Instructions to follow -> Write out the whole listing word for word.

Given records ->
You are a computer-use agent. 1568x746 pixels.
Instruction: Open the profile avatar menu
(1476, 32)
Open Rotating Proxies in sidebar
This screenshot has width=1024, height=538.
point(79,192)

Completed exercise ->
You are a computer-use agent. 1568x746 pixels.
Instruction: Open the profile avatar menu
(1476, 32)
Open Rotating Proxies in sidebar
This screenshot has width=1024, height=538.
point(79,192)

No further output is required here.